Testata giornalistica registrata presso il Tribunale di Milano (n°278 dell’11/10/2017) – Organo ufficiale dell’Osservatorio Metropolitano di Milano

Categoria: ISTITUZIONI

Lombardia, via libera alla legge contro la povertà farmaceutica: recupero farmaci e aiuti ai fragili

La Lombardia introduce una legge per recuperare farmaci inutilizzati, ridurre gli sprechi e sostenere chi non può permettersi le cure.

Di

La Lombardia fa da apripista in Italia con un progetto di legge che trasforma farmaci inutilizzati o invenduti in un aiuto per chi non può permetterseli.
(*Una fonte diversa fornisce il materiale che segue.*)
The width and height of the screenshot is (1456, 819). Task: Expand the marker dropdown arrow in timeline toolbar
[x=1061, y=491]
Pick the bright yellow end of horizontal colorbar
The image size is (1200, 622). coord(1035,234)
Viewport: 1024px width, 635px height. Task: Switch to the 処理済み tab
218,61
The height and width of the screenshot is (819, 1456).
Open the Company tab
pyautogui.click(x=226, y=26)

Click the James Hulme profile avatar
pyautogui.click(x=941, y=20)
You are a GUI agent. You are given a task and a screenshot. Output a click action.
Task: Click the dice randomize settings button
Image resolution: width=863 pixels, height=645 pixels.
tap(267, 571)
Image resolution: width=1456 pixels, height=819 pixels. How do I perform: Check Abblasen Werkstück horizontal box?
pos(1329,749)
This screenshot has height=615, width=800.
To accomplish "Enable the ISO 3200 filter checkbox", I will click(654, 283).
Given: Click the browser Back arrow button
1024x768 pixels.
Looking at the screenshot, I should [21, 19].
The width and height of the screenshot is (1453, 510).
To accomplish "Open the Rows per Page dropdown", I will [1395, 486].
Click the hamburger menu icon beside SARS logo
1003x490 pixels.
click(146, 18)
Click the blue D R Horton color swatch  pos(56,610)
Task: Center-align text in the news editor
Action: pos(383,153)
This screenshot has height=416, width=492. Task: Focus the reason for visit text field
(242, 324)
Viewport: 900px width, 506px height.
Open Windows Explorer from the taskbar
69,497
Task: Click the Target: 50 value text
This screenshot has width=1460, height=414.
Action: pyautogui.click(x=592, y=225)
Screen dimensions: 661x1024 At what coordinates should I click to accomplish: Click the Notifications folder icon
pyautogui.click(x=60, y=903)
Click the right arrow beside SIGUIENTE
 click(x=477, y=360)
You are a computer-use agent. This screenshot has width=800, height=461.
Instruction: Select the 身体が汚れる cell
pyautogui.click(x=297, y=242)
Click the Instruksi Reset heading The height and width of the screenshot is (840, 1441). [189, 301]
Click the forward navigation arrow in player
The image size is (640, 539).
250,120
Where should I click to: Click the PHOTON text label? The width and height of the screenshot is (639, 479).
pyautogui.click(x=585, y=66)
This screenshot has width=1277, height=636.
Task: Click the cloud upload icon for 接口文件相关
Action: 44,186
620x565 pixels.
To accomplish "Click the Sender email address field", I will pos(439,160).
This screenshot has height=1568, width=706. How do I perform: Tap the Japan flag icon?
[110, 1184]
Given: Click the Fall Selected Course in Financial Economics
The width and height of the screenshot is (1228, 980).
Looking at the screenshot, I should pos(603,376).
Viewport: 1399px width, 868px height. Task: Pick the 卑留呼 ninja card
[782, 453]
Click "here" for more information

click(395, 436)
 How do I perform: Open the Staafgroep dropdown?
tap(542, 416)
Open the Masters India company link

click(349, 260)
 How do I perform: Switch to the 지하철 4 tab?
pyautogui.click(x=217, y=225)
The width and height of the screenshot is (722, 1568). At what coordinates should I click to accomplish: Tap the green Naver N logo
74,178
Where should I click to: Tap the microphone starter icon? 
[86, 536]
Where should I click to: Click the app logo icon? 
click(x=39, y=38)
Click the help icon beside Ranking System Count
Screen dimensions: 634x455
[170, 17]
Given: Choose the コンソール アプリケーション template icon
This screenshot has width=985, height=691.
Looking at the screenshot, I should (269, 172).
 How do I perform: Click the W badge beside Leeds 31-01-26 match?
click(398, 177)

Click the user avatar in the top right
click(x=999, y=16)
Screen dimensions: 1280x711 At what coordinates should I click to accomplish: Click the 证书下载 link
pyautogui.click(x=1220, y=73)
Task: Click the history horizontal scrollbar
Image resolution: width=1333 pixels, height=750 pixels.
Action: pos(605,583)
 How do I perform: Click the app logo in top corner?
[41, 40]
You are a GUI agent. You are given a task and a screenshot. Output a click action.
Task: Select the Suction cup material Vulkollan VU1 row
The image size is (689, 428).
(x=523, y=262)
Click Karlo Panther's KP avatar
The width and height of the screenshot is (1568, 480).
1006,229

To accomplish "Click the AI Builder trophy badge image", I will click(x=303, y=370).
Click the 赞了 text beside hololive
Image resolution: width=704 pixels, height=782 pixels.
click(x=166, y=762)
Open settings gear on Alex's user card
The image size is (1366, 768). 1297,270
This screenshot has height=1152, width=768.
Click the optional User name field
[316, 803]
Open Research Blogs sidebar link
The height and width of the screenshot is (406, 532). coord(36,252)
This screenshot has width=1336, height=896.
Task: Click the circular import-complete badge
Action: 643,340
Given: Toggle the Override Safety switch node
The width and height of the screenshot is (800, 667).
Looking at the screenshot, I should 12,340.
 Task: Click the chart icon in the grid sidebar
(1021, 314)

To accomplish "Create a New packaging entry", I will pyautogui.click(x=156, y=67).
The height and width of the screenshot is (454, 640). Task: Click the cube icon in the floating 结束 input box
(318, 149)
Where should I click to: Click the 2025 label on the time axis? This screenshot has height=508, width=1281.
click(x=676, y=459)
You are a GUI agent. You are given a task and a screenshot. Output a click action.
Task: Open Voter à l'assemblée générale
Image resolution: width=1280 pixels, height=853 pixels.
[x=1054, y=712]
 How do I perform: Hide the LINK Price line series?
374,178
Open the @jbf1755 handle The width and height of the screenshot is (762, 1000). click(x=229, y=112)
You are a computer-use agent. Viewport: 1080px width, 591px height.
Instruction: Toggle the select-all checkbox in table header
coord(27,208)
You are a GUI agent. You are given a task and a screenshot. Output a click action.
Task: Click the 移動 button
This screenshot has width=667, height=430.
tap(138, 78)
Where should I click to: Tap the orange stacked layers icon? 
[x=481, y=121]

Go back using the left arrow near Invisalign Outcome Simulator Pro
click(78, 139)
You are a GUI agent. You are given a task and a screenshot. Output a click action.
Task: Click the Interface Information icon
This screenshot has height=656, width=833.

Le Commissioni Sanità e Sostenibilità Sociale hanno approvato il testo a maggioranza, con il solo Movimento 5 Stelle astenuto.

Il promotore Christian Garavaglia (Fratelli d’Italia) parla di «un passo avanti per chi ogni giorno deve scegliere se curarsi o rinunciare a un farmaco». Per lui la nuova norma permette di «trasformare ciò che prima era uno spreco in una risorsa per i più fragili», definendola «un piccolo atto dal grande valore umano e sociale».

Due pilastri: sperimentazione e monitoraggio costante

La proposta ruota attorno a due strumenti principali. Il primo è una fase sperimentale di un anno, guidata dal Banco Farmaceutico, che servirà a costruire modelli operativi condivisi tra tutti gli enti impegnati nella raccolta e redistribuzione dei medicinali. Dalla sperimentazione nascerà un database regionale utile a potenziare l’intera rete di recupero.

Il secondo pilastro è l’istituzione di un Osservatorio regionale sulla povertà sanitaria: un organismo incaricato di analizzare gli sprechi farmaceutici, monitorare le eccedenze e pubblicare un rapporto annuale sul quadro sanitario-sociale lombardo. Le ATS avranno invece il compito di vigilare sulle modalità di recupero e donazione dei medicinali.

Reti territoriali, Terzo settore e tecnologie per non sprecare cure

Il testo – otto articoli complessivi – sostiene gli enti del Terzo settore con contributi economici e strumenti di coprogettazione. Prevede inoltre la valorizzazione delle reti territoriali che uniscono farmacie, aziende farmaceutiche, associazioni e volontari.

Sono in programma campagne informative, giornate dedicate alla raccolta del farmaco e un sistema informatizzato per gestire il recupero e la consegna dei medicinali ai cittadini in difficoltà. Per il 2026 sono stanziati 200 mila euro, con la possibilità di incrementi negli anni successivi.

Povertà sanitaria in crescita: i numeri che spiegano l’urgenza

La povertà in Lombardia è cresciuta sensibilmente: dal 2,6% della popolazione in condizione di povertà relativa nel 2010 si è arrivati al 5,9% nel 2025, pari a 580 mila persone. Sono invece 820 mila i lombardi che vivono una condizione di povertà assoluta.

Sempre più famiglie, anche con reddito, faticano a sostenere i costi di visite e medicinali: è la realtà dei working poor, costretti a limitare controlli, rinviare cure o rinunciare a farmaci necessari. Nel 2024, ben 463.176 cittadini – 7 ogni mille residenti – hanno chiesto aiuto a enti e associazioni per ottenere gratuitamente i medicinali, un aumento dell’8,43% rispetto all’anno precedente.

Banco Farmaceutico: una rete già attiva, ora più forte

Nel 2022, 401 enti convenzionati con Banco Farmaceutico hanno supportato quasi 89 mila persone, richiedendo oltre 196 mila confezioni di medicinali. Solo durante la “Giornata di Raccolta del Farmaco” dello scorso anno sono state donate 144.046 confezioni, per un valore complessivo di 1,3 milioni di euro: un supporto essenziale per oltre 109 mila cittadini fragili.

Il passaggio in Aula

Il progetto di legge – “Disposizioni regionali per il contrasto alla povertà sanitaria e la promozione e il sostegno delle attività solidali di recupero e donazione di medicinali e altri prodotti farmaceutici invenduti o inutilizzati” – approderà in Aula per la discussione e il voto finale martedì 25 novembre. Se approvato, renderà la Lombardia la prima regione italiana con un quadro normativo completo dedicato alla lotta alla povertà farmaceutica.